President Joe Biden dismissed the risks of a strong U.S. dollar and instead blamed volatile growth and policy mistakes in other parts of the world for dragging down the global economy. bridge goes down.

“I don’t care about the strength of the dollar, I worry about the rest of the world,” Biden told reporters Saturday during a campaign stop in Portland, Oregon. “Our economy is as strong as hell.”

Biden’s comments contrast with top leaders from other countries, who have increasingly expressed concern about how the rising greenback is fueling inflation in their economies. The dollar has rallied about 15% this year as the Federal Reserve embarked on an aggressive campaign to raise interest rates to stem a US rally.

The impact of a rising dollar is a main topic between delegates at the International Monetary Fund and the World Bank, the organization concluded their fall meeting on Saturday in Washington. Fed officials have heard continued concerns from other countries about how the greenback’s appreciation has raised the cost of their imports and fueled inflation, triggering a policy tightening cycle. surname.

But with the Fed continuing to raise borrowing costs through the end of the year, Biden sought to allay reasons for the slowing global economy. On Saturday, he criticized British Prime Minister Liz Truss’ tax cut plan for causing turmoil in markets, calling it a “mistake”.

“Predictable. I mean, I’m not the only one who thinks it was a mistake,” Biden said in Portland. “I think the idea of ​​tax cuts for the super-rich at a time – anyway, I just think – I don’t agree with this policy,” he added.

Truss’ policies, including controversial tax cuts for the wealthy that she has reversed since reversing, caused the pound’s plunge and forced the Bank of England to intervene. cards to support gilts. The turmoil that has spilled over into global markets, as traders wary of stronger volatility seek refuge in the havens, continues to boost the dollar.

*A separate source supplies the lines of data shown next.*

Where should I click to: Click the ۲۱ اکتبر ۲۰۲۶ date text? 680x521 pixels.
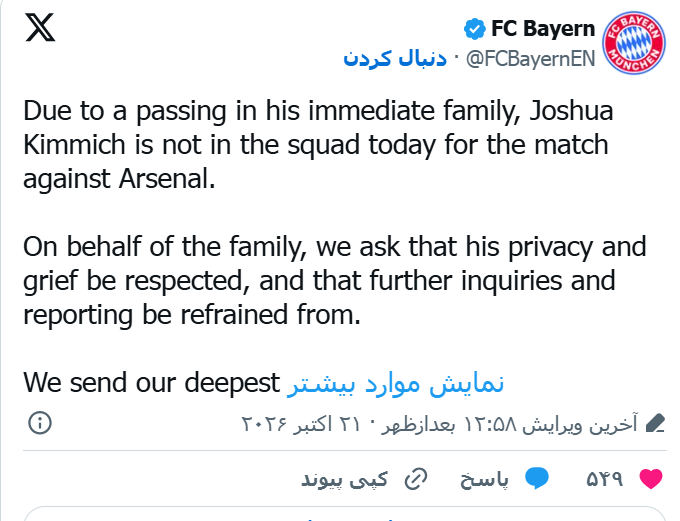click(x=301, y=424)
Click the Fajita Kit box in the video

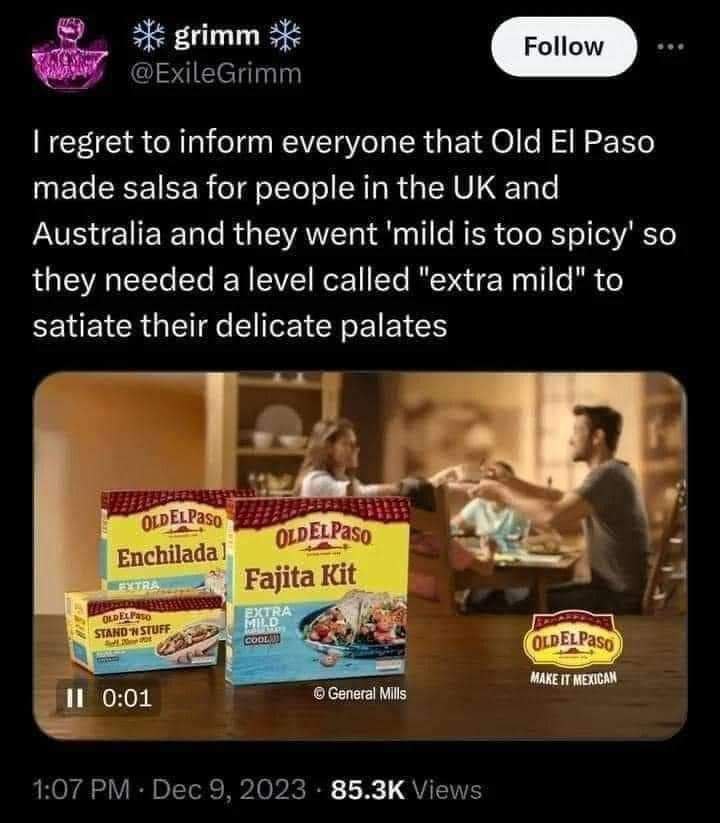(318, 590)
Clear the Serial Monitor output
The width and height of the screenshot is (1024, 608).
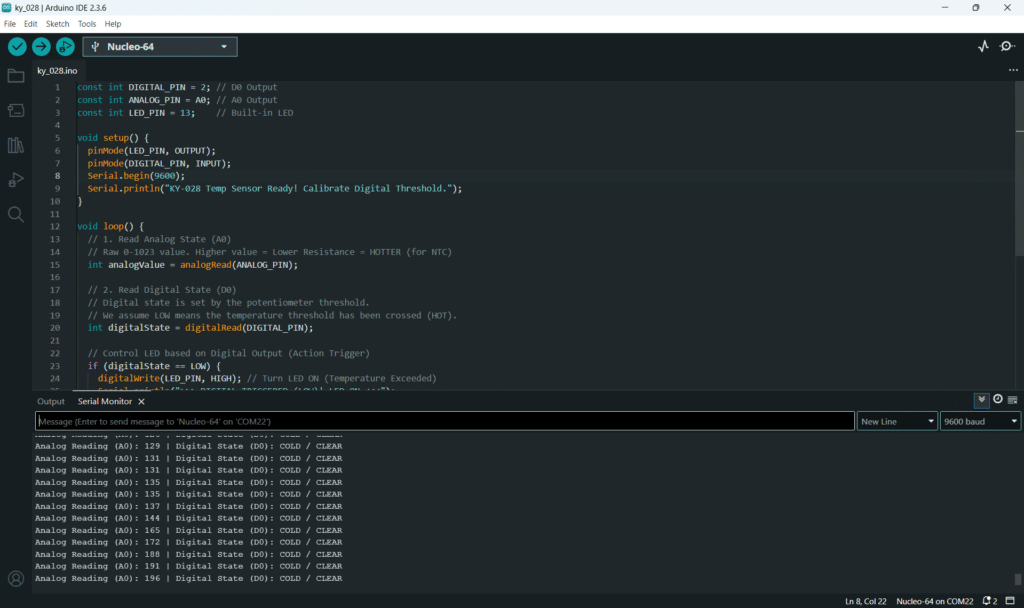click(1012, 400)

But beyond the UK, a strong dollar continues to weigh on the global economy, especially poorer nations that rely on food imports. The destructive combination of a soaring greenback, high interest rates and soaring commodity prices is eroding their ability to pay for commodities typically priced in the dollar and fueling the crisis. The global food crisis is getting worse.

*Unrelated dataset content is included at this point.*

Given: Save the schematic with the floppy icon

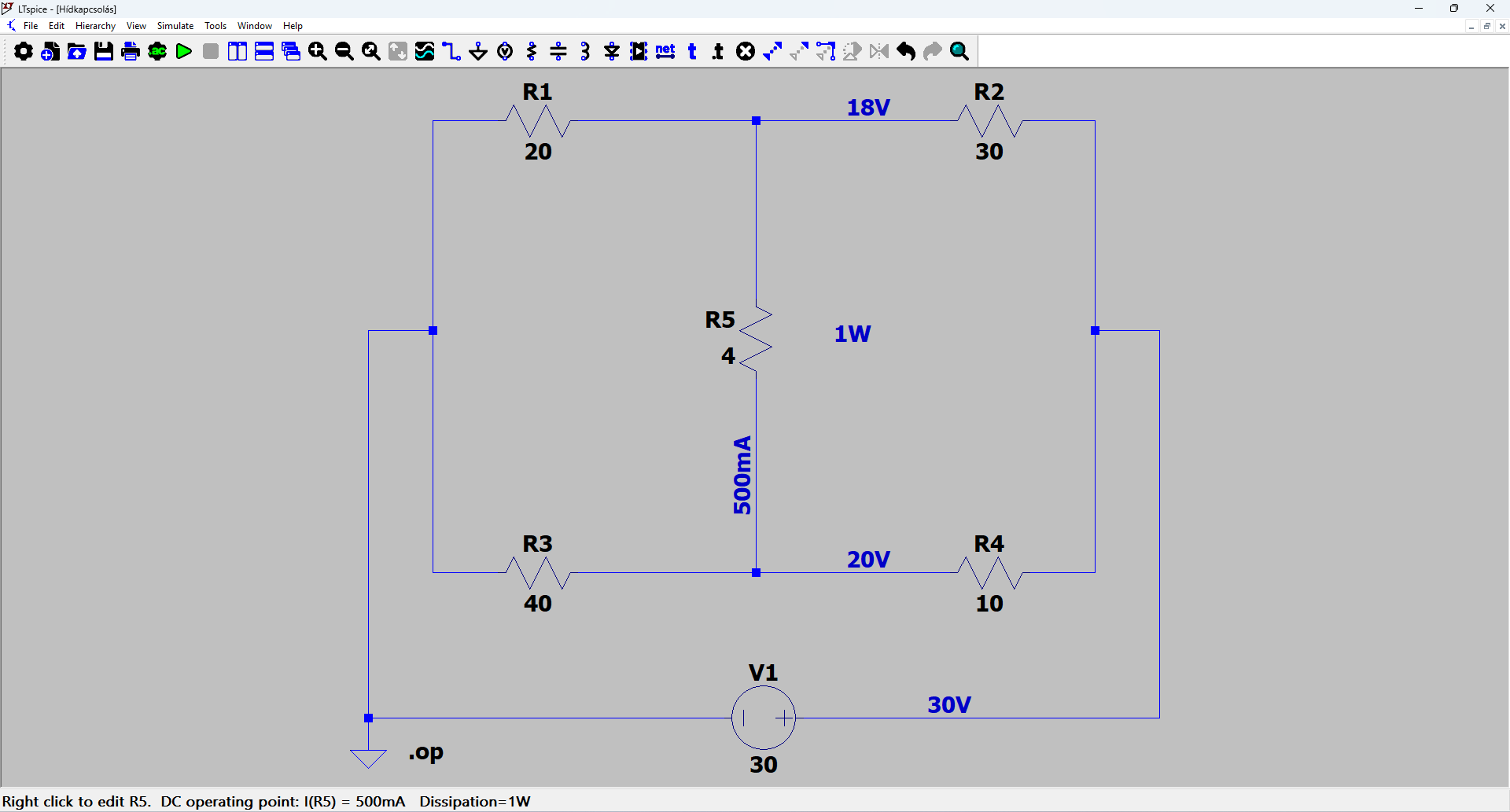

Biden’s remarks contrast with his predecessor’s. During his administration, Donald Trump has claw at the Fed, saying he doesn’t want a strong dollar to hinder trade with other countries. Prior to that, previous US presidents in recent decades often refrained from commenting on currencies.

In the face of growing global complaints about the US currency, Treasury Secretary Janet Yellen told an international audience during meetings in Washington this week that fighting inflation is the administration’s top priority. , even acknowledging “the spillover effects from tightening monetary policy in advanced countries”.

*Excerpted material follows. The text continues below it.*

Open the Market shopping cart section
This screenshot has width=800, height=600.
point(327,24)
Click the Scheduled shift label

She reiterated that “the market-determined exchange rate is the best regime for the dollar.”

Biden’s latest message contrasts with his comment in an interview with CNN on Tuesday that allowed the possibility of a U.S. recession, though he said: “If that’s the case, it would be a very mild recession.”

On Saturday, he reiterated the administration’s insistence that inflation is “worldwide”.

“The problem is the lack of economic growth and sound policy in other countries,” Biden said.